Aprire partita iva come cuoco a domicilio
INDICE DEGLI ARGOMENTI TRATTATI
Vuoi aprire Partita Iva come cuoco a domicilio? Questo articolo ti può aiutare a capire cosa devi fare, quanto pagare in tasse, quali sono i costi eventuali dell’apertura e quale regime fiscale è il migliore per te.
Scoprirai anche se è possibile lavorare come cuoco a domicilio senza la Partita Iva, qual è la differenza tra prestazione occasionale e Partita Iva, come funziona il regime dei minimi.
È possibile lavorare come cuoco a domicilio senza partita IVA?

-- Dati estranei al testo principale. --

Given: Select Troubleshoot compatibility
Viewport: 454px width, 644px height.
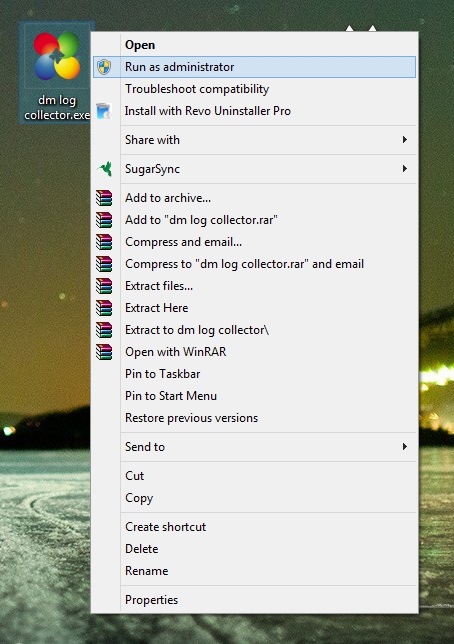Looking at the screenshot, I should (x=255, y=89).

La prima domanda che ci poniamo in questo articolo, e che si pongono molti di coloro che vogliono avvicinarsi a questa professione, è se è possibile lavorare senza Partita Iva per un cuoco a domicilio.

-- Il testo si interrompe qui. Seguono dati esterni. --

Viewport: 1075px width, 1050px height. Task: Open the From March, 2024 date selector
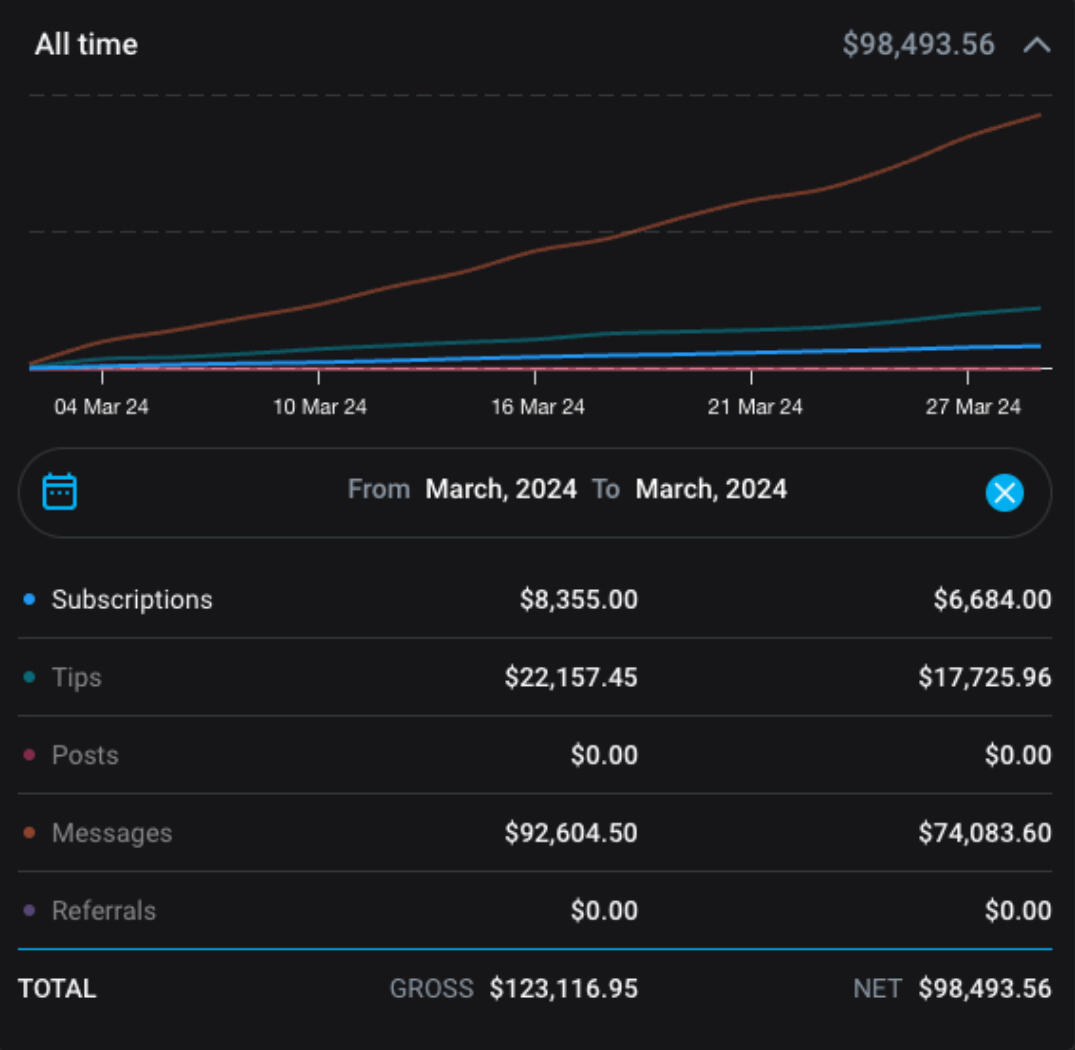(x=500, y=489)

Prima di dare una risposta, vediamo di cosa si occupa questa figura professionale.
Un cuoco a domicilio è un freelance della ristorazione che però non cucina all’interno di ristoranti o locali, bensì direttamente a casa del cliente.
Spesso si arriva a questo facendosi conoscere dalla clientela magari durante un precedente lavoro come dipendente presso un ristorante, oppure creando un proprio sito web per pubblicizzarsi o, ancora, iscrivendosi a delle piattaforme online in cui i clienti prenotano cene o pranzi con menu già prestabiliti.

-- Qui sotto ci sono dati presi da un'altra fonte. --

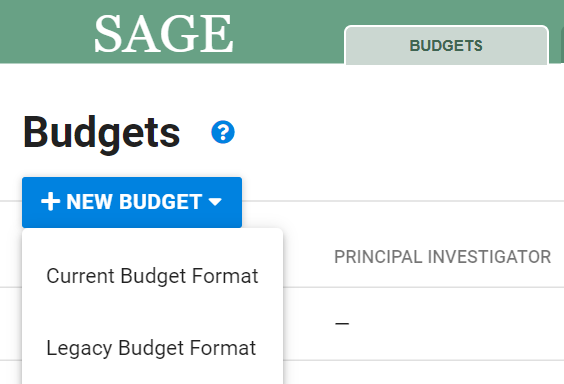Click the word Legacy in dropdown menu

click(79, 348)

Si tratta della scelta ottimale per chi ha già una discreta esperienza nel mondo della ristorazione ma vuole mettersi in proprio per far conoscere le proprie doti da chef.
Quello del cuoco a domicilio non è un percorso consigliabile, invece, per chi è alle prime armi, in quanto occorre possedere delle importanti nozioni di organizzazione, spesa, e gestione dei tempi.
Il cuoco a domicilio dovrà inoltre possedere un’abilitazione “per la somministrazione di cibi e bevande”, rilasciata dopo uno specifico corso da seguire presso Confesercenti o Confcommercio o Camere di Commercio.
A questa abilitazione va associata quella per alimentaristi, da conseguire presso la propria Asl di competenza.
Si capisce, in questo modo che aprire la Partita Iva come cuoco a domicilio è quasi indispensabile.
Esistono però dei casi, in verità rari, in cui si può adottare il regime di prestazione occasionale (che non consigliamo).
Vediamo quali sono questi casi.
Prestazione occasionale per cuoco a domicilio: ecco come funziona
A differenza di altre professioni, che valutano la possibilità iniziale di un regime fiscale a prestazione occasionale, per quanto riguarda il cuoco a domicilio la Partita Iva va aperta necessariamente, in quanto sono gli stessi chef professionisti che si cimentano nell’occupazione di cuoco a domicilio.
Spieghiamo comunque in cosa consiste un regime fiscale di prestazione occasionale.
Si tratta di una soluzione pensata per chi è alle prime armi di una professione o non possiede molti clienti e, soprattutto, questi ultimi non sono continuativi.
Va bene perciò se si ha intenzione di svolgere un lavoro solo saltuario, cosa che un cuoco a domicilio di solito non fa.
Le tasse vengono pagate sotto forma di ritenuta d’acconto, con una trattenuta del 20% rispetto alla cifra pattuita con il cliente.
Per rientrare nel regime fiscale della prestazione occasionale è necessario inoltre non fatturare più di 5 mila euro all’anno, e che le prestazioni offerte non superino i 30 giorni in un anno solare per cliente.
Se dunque si hanno diversi clienti per i quali si lavora abitualmente, anche se non si raggiunge la soglia dei 5 mila euro annui, sarà necessario aprire una Partita Iva per cuochi a domicilio.
Regime forfettario per il cuoco a domicilio: la soluzione più conveniente?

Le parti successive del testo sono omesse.